Glenn finally soared into history at 9:47 a.m. Eastern time that Tuesday morning, February 20, 1962, and he had been aloft for perhaps 15 minutes when my father awakened me. We were living in Reno, Nevada at the time — three time zones behind Cape Canaveral — and I was a third-grade student at Peavine Elementary School. For Americans who were not yet born in 1962 and grew up in an age when space flight had long since become routine, it might be a little difficult to imagine the excitement generated by the earliest manned flights, especially during Project Mercury, when astronauts soloed into space in a cramped capsule about the size of a telephone booth. (And doubtless some of those same individuals have never seen a telephone booth, either!) But at Peavine, as in thousands of other schools all over the country, the day Glenn orbited the earth became a sort of holiday, and we followed the flight on a television set our teacher, Mrs. Reudy, had brought into the classroom. This continued until he safely splashed down in the Atlantic — and even for some time after that, as I recall. I don’t think we got any real school work done that day. (Glenn orbited the earth three times in a flight which lasted 4 hours and 55 minutes.)

Unbeknown to me as I followed Glenn’s flight, the Post Office Department (as it was then called) had issued a special commemorative stamp to honor the day’s big event. Millions of them had been sent in sealed envelopes to post offices all over the United States, with instructions that the envelopes not be opened unless and until the flight had ended successfully. The stamp was accordingly released within minutes after Glenn’s capsule, Friendship 7, had splashed down and been safely hauled aboard the destroyer U.S.S. Noa.

I first learned of the existence of this stamp a few days or weeks later, when a classmate brought one of them to show-and-tell. About a year later I started collecting stamps, and while this was one I always coveted and badly wanted to include in my collection, I never did achieve my wish, even though 289 million of these Project Mercury commemorative stamps had been issued. And thus it remained until just a couple of weeks ago — nearly 49 years after Glenn’s flight — when a friend gave me the stamp shown here. It was in a special plastic sheath for safekeeping, which I removed when I took this photograph.

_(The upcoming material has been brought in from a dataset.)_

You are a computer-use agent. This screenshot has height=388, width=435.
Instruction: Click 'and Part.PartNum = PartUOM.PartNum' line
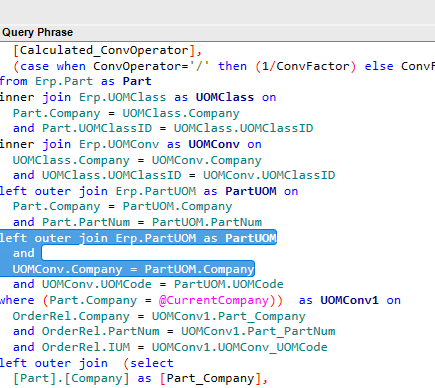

The assistance of my friend John Power, a part-time professional photographer who helped me with this picture, is appreciatively acknowledged. I used his Sigma 50mm macro lens for it, along with his specially-designed tripod — mine would not have worked for this little project — and his lighting equipment. That consisted of one lamp with a blue bulb designed to duplicate daylight color temperature. I took five exposures of the stamp, two of which were handheld, the other three being taken with the camera mounted on his tripod. Not surprisingly, both of the handheld shots turned out slightly blurry, but the remaining three were all sharply focused. I plan to order a print of this one from Mpix, have it specially framed, and add it to my office decor.

Technical data: tripod-mounted Nikon D90 with Sigma 50mm macro lens, manually focused; ISO 200; daylight white balance setting; 1.3 second exposure at f/22. Contrast and saturation adjusted in Photoshop Elements 3.0. Because the camera had to be mounted beneath the tripod legs, this also marked the first time I had ever used the D90’s live-view feature to compose a picture. I had my D50 with me as well, but did not use it, partly because doing so in these circumstances would have been extremely difficult without live view, which the older camera does not have.